Task description:
Please gather every line in the items below that contains the word "icon", and copy those lines out in full.

"""

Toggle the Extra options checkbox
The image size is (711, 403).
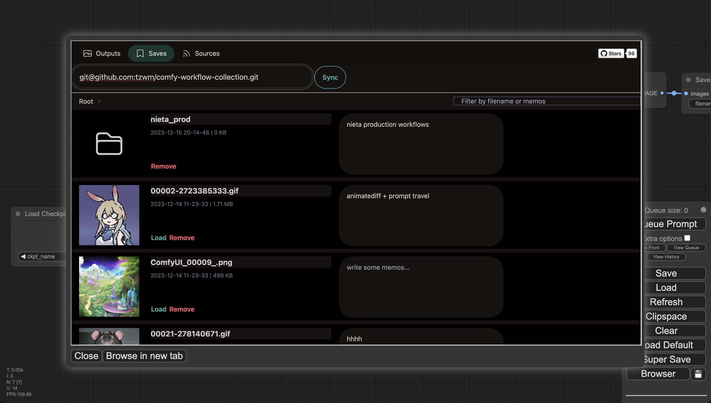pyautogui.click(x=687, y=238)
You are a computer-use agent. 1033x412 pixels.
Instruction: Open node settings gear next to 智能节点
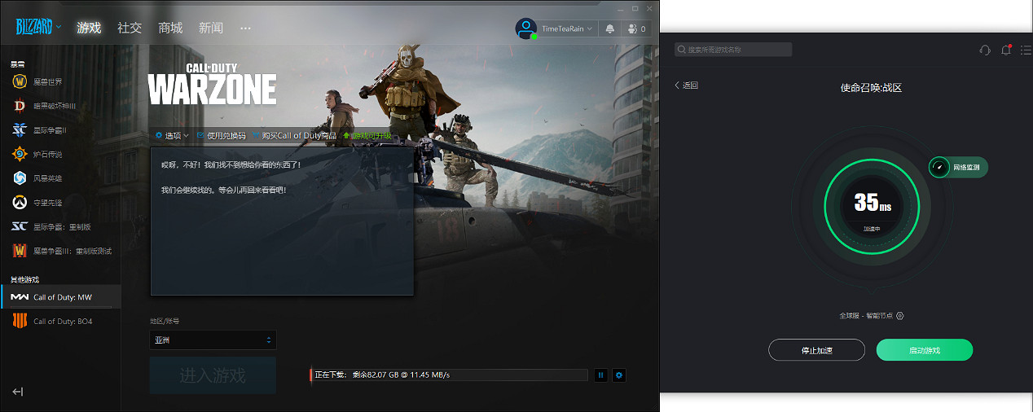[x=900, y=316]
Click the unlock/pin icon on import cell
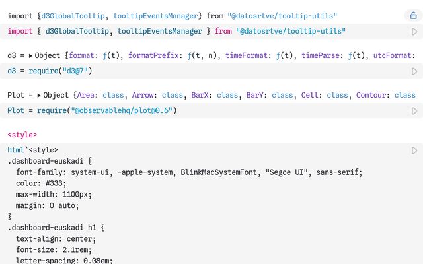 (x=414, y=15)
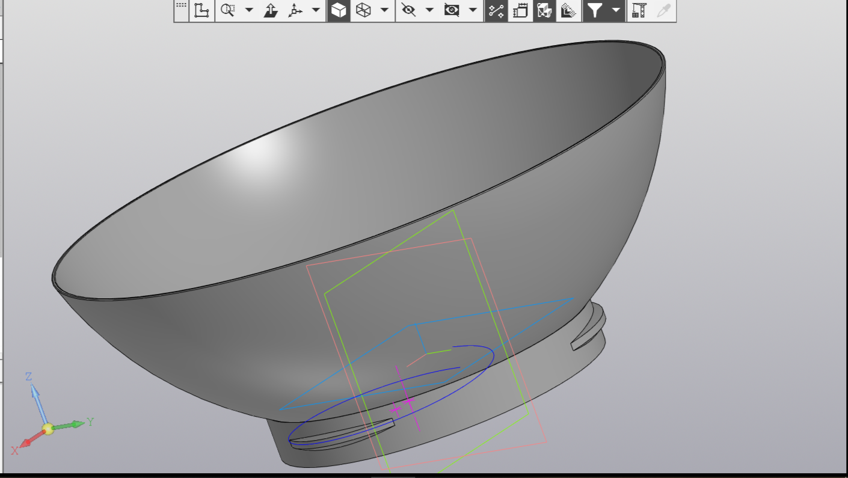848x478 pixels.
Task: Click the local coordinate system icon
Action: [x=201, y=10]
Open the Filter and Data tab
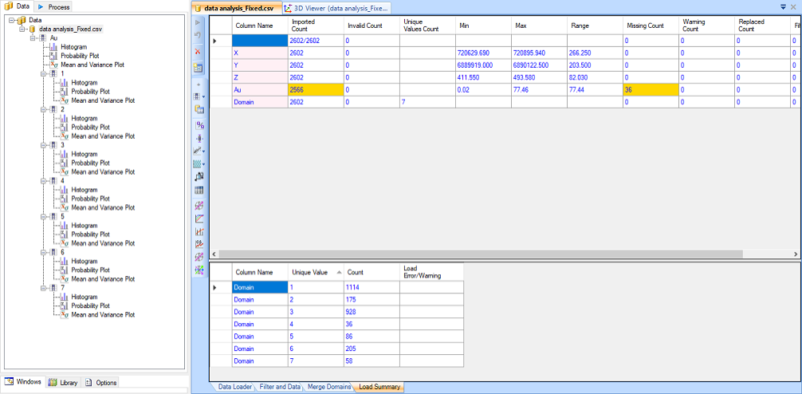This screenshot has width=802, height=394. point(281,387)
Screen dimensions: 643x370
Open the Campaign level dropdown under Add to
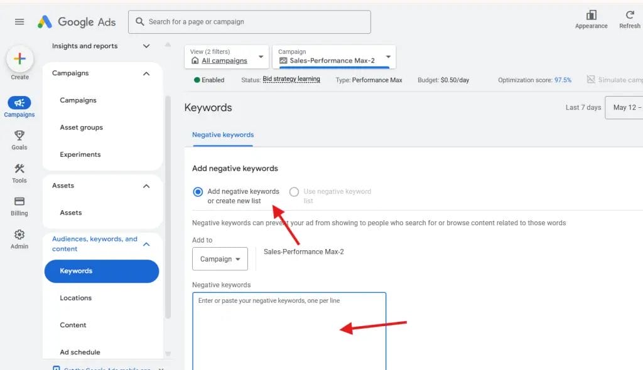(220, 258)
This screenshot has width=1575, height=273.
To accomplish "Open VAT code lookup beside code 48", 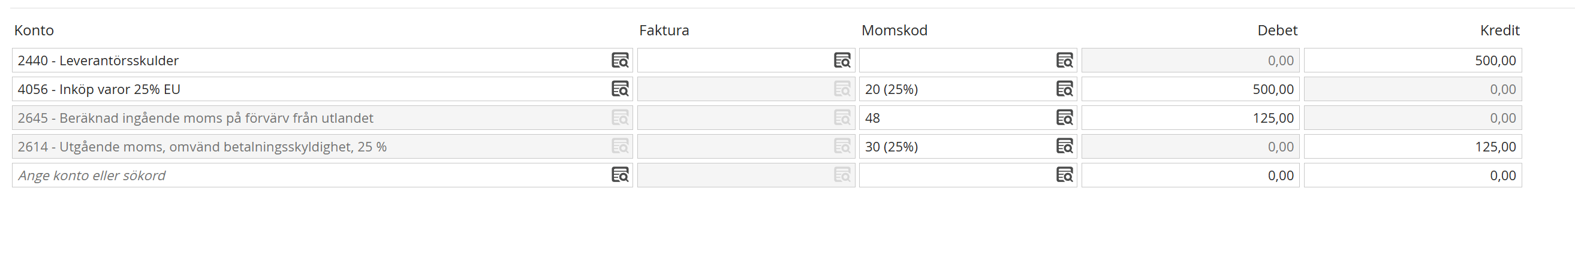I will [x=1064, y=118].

"""
"""

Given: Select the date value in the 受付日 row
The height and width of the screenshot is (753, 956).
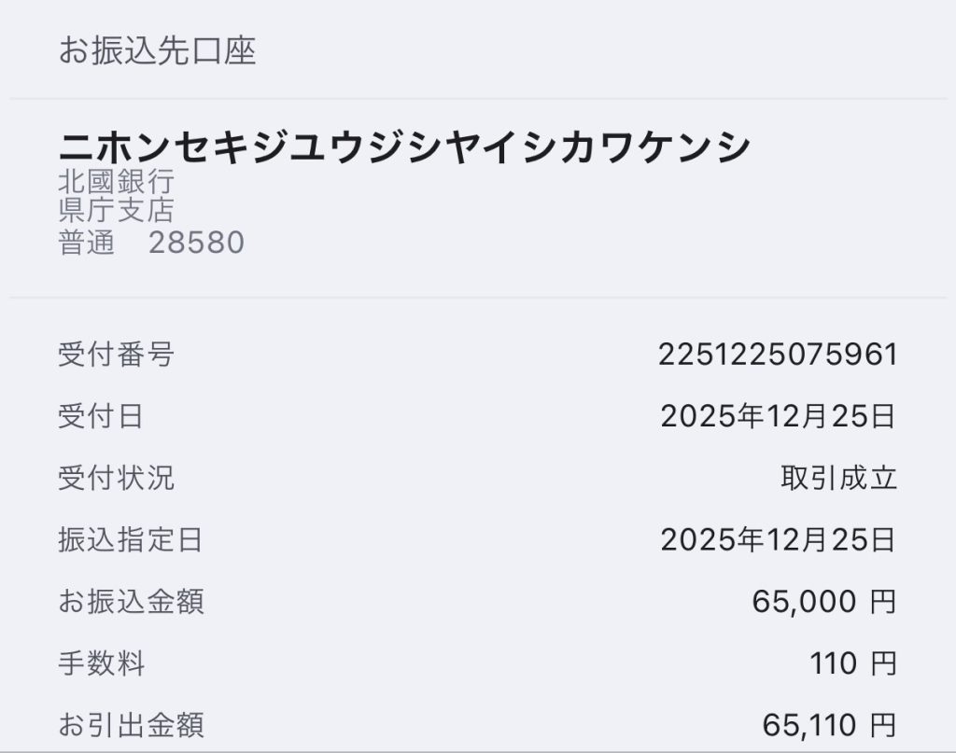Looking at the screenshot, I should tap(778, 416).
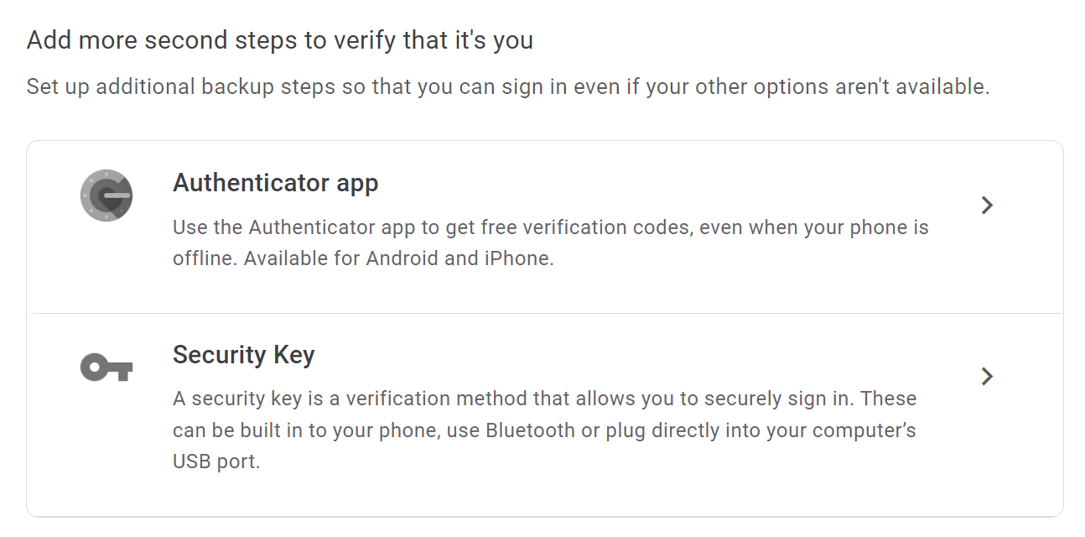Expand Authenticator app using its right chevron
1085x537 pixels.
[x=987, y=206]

"""

The reply:
Click the unlock/pin icon on import cell
Task: Click the local coordinate system icon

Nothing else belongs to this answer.